DATA UNDER STUDY:
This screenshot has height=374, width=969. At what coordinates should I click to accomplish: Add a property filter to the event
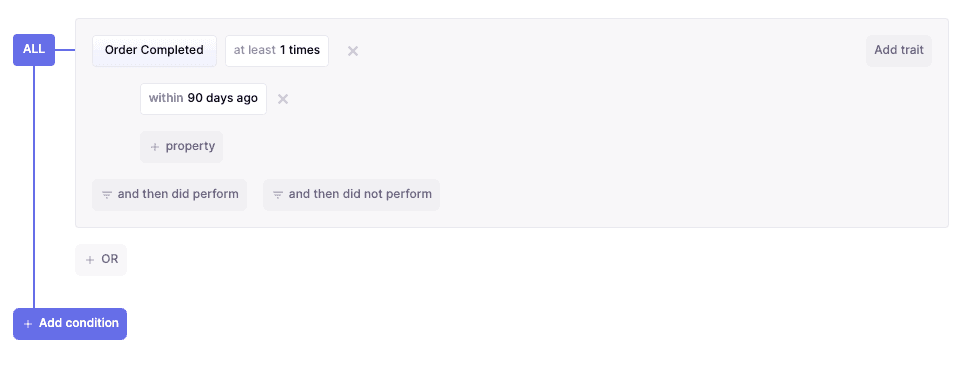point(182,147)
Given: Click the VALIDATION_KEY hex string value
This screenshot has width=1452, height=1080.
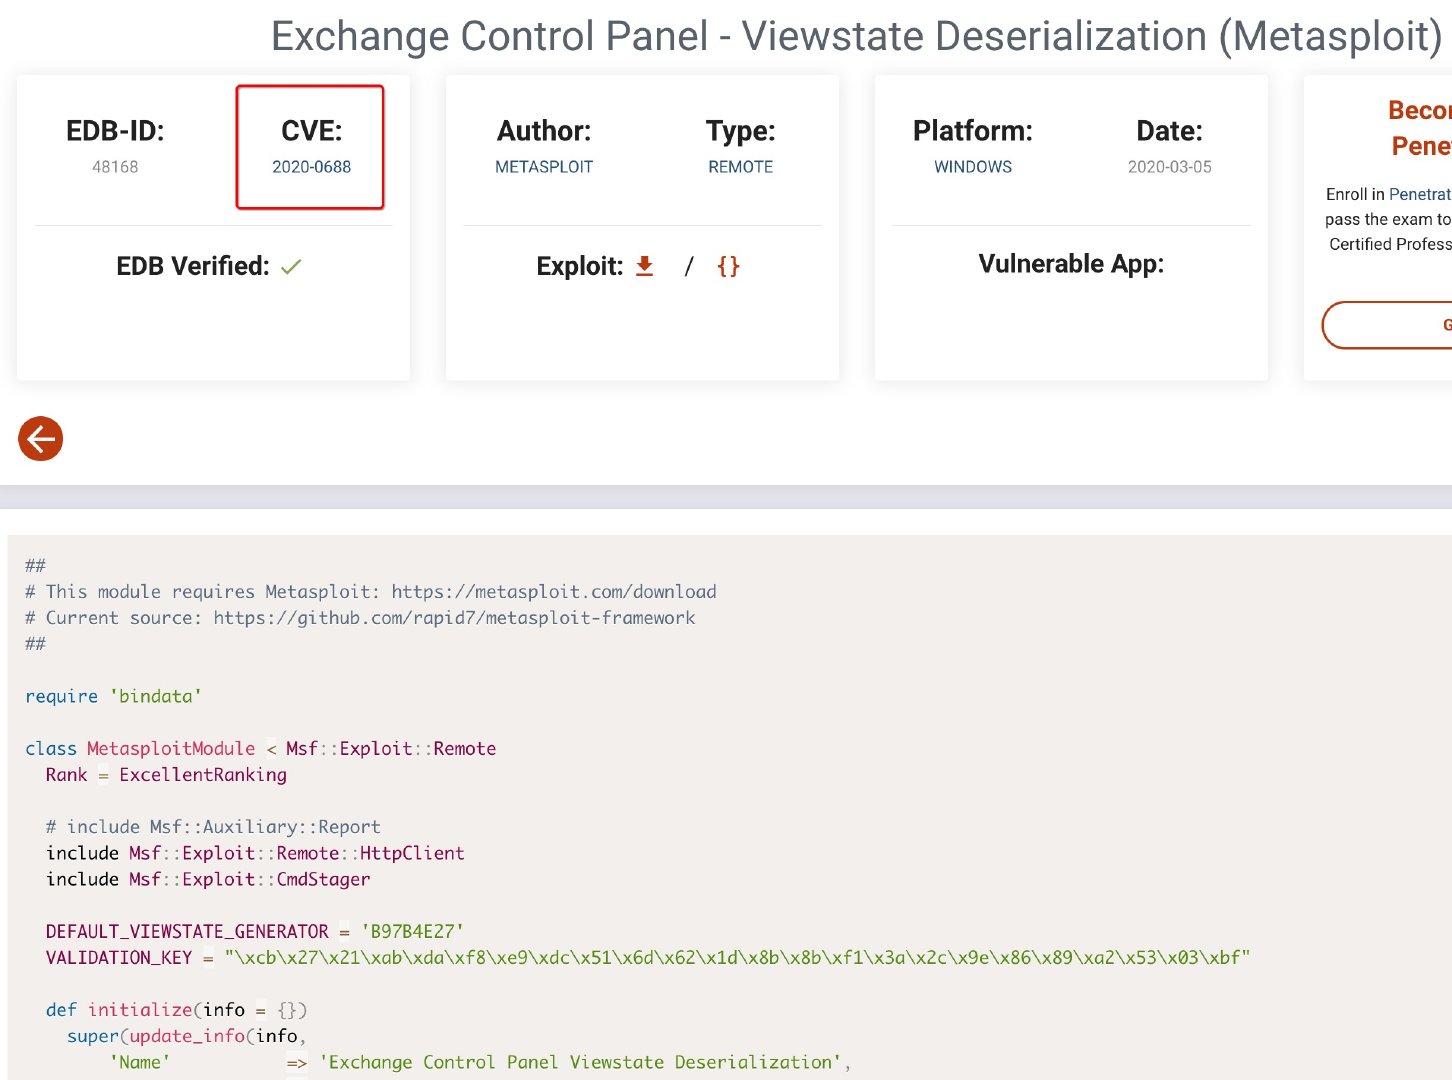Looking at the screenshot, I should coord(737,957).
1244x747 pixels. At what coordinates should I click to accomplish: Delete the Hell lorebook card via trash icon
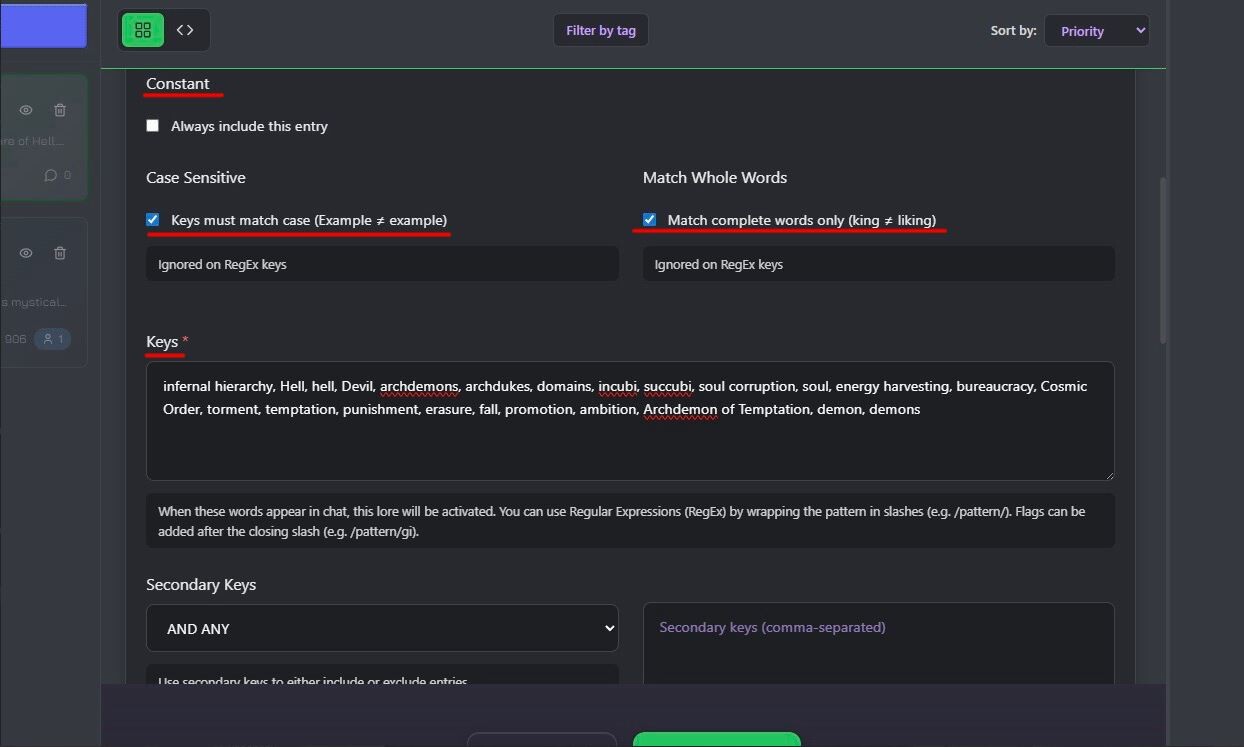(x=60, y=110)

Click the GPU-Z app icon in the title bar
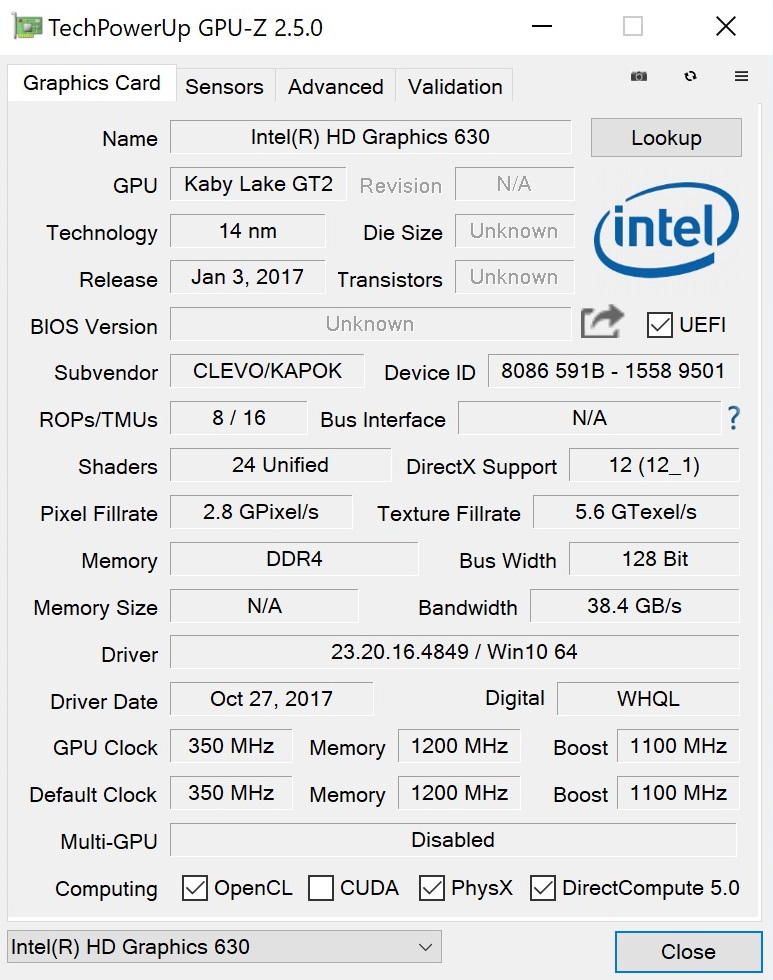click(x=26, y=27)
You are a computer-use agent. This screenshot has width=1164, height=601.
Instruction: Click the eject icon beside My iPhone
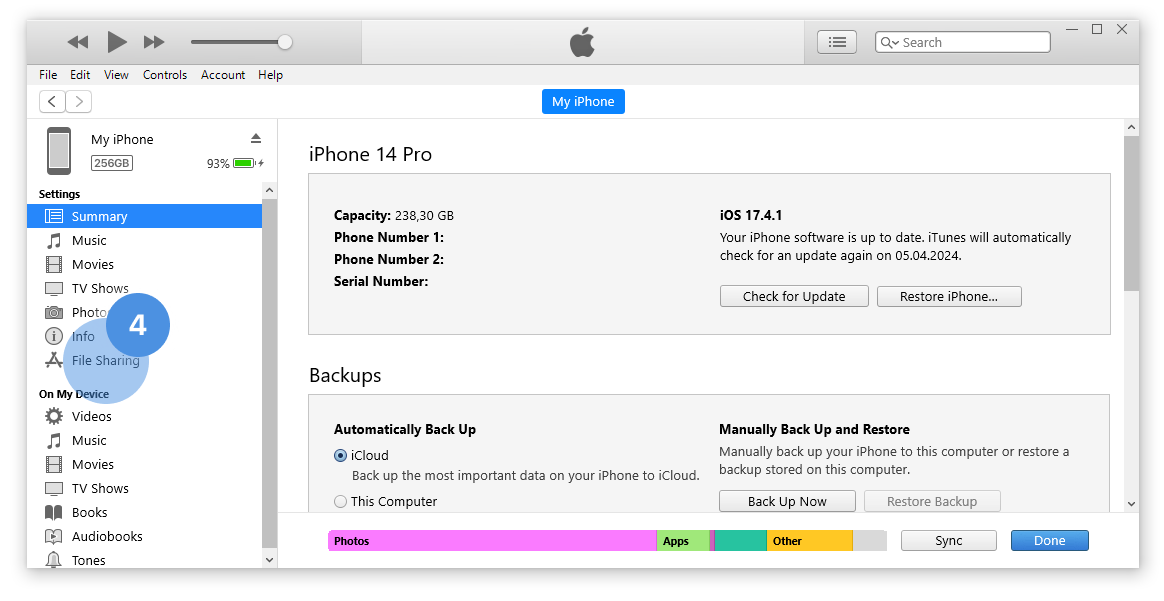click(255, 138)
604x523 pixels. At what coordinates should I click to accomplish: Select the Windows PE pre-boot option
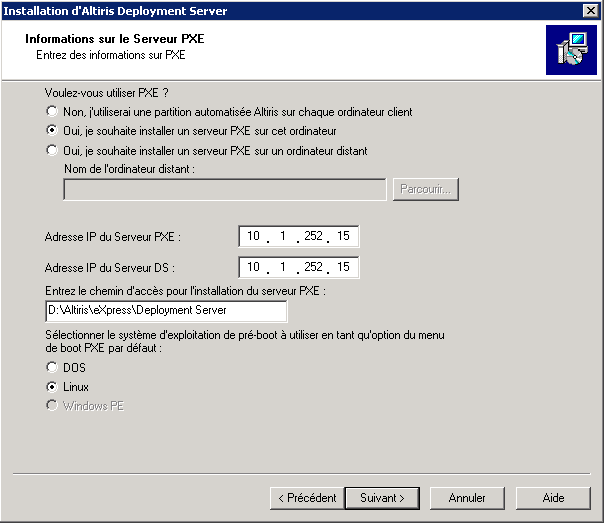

WORK ITEM:
Skip all pictures. Copy exactly the lines from the one containing "1244x747 pixels. At" through the end of the records, both ends included.

RESPONSE:
1244x747 pixels. At what coordinates should I click to accomplish: Delete the Hell lorebook card via trash icon
(x=60, y=110)

Click the GPU-Z app icon in the title bar
click(x=26, y=27)
You are a computer-use agent. This screenshot has width=1164, height=601.
Instruction: Click the eject icon beside My iPhone
click(255, 138)
604x523 pixels. At what coordinates should I click to accomplish: Select the Windows PE pre-boot option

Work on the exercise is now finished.